Time-course evolution of platelet count and oxygenation

Discussion

The diagnostic approach to thrombocytopenia proved difficult in this case, due to the multiple potential causal factors.

Heparin-induced thrombocytopenia was first considered, but immunological investigations were negative, and thrombocytopenia persisted for several days after the heparin therapy was discontinued.

Macrophage activation syndrome was another plausible differential hypothesis, supported by several clinical and laboratory indications. Nonetheless, some of them were misleading: the fever and elevated ferritin levels could be linked to the coronavirus infection and to the inflammatory state, as could the sparse sign of hemophagocytosis in the bone marrow aspirate; and the triglyceride level could be related to the high dose of propofol. The decisive marker against this diagnosis was ferritin, which remained at a relatively low level and fell as the platelet count continued to deteriorate.

The bone marrow aspirate suggested a peripheral cause and called for a trial of corticosteroid treatment, as the thrombocytopenia was worsening rapidly. The quick response to corticosteroid therapy, as well as to IV Ig strongly suggest that the hypothesis of immunological thrombocytopenia is correct.

Since it first appeared in late 2019, COVID-19’s swift spread has confronted clinicians with difficult challenges in understanding its pathophysiological processes and in identifying predictive biomarkers.

Thrombocytopenia has been identified as a frequent feature [1,2,3,4,5], reported in 18–36% of patients in different cohorts.

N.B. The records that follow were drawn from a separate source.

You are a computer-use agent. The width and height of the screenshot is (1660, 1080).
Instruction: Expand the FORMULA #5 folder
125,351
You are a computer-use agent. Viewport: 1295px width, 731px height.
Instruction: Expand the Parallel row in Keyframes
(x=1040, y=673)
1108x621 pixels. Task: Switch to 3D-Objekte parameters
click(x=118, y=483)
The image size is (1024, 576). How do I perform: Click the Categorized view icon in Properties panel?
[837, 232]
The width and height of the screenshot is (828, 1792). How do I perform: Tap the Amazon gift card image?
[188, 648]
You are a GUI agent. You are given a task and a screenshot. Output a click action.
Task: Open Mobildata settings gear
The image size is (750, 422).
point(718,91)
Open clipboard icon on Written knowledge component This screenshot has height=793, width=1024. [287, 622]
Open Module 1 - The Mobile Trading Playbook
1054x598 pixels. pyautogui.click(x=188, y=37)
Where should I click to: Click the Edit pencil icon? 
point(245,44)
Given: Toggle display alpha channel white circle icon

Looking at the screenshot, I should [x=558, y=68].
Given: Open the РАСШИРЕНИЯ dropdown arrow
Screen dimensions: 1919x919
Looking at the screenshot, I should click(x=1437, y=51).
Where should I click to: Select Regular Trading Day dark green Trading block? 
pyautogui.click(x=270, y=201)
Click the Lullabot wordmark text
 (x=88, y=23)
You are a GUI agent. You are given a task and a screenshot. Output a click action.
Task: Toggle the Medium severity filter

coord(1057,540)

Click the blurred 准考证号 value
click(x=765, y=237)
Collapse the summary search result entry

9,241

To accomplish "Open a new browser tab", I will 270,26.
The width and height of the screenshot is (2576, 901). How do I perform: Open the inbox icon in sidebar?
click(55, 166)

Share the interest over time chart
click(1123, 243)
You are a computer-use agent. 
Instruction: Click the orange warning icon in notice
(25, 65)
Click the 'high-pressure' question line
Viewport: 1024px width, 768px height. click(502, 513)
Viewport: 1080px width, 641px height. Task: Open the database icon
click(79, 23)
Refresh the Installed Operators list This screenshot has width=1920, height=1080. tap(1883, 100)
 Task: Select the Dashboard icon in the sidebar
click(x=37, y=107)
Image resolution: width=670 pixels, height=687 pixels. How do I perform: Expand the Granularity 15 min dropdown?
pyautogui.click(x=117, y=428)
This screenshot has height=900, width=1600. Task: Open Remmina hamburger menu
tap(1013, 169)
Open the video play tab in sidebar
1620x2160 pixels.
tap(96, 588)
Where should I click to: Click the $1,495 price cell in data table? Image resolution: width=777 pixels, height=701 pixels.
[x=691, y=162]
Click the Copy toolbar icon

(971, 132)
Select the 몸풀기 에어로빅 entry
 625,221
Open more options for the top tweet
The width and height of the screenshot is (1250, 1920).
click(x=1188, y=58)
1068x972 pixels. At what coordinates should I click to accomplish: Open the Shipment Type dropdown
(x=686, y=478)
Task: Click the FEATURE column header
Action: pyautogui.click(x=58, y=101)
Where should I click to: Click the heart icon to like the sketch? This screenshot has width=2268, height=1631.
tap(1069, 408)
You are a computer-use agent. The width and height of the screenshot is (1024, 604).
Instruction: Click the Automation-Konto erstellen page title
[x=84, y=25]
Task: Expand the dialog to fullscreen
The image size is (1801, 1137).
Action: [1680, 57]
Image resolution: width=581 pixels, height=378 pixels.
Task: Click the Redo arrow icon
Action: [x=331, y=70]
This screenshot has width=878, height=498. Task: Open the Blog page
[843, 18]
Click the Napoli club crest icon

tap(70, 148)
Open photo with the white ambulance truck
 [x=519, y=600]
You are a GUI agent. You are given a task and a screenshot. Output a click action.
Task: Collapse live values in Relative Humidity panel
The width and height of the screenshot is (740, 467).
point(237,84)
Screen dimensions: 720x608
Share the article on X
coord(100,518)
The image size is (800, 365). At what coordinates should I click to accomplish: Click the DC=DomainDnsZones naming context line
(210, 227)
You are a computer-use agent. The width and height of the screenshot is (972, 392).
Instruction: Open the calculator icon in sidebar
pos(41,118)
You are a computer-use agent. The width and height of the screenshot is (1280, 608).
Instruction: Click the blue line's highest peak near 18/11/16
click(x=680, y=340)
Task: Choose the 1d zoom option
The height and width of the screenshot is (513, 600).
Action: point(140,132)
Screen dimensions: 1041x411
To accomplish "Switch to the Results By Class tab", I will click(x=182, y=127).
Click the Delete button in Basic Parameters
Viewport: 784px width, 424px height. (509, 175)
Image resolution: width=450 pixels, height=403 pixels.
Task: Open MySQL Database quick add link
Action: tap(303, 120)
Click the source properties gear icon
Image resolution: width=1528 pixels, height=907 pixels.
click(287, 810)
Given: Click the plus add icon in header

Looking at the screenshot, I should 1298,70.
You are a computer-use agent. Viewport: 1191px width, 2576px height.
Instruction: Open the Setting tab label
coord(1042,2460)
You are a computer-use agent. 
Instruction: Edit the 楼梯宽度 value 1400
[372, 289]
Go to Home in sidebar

It has also been associated with severe disease [2, 5] and mortality [3,4,5]. It was also a frequent feature of the SARS-CoV infectious epidemic of 2003 when it was reported in 40–50% of the patients [12, 13].

Various mechanisms might cause thrombocytopenia in SARS-CoV and SARS-CoV-2 infections [6,7,8]. Thrombocytopenia might also result from immunological peripheral destruction of platelets, as demonstrated in viral infections including HIV and HCV [14]. Cases of immune thrombocytopenic purpura associated with SARS-CoV-2 infection have recently been reported, both recurrence of chronic immune thrombocytopenic purpura [15, 16] or newly diagnosed, both adult or pediatric [17,18,19,20,21,22,23,24,25,26,27]. Recommendations have recently been issued to help the management of immune thrombocytopenia during the COVID-19 pandemic [28]. Although more common causes of thrombocytopenia must be investigated first, these cases suggest that an immunological cause should be considered in patients with COVID-19.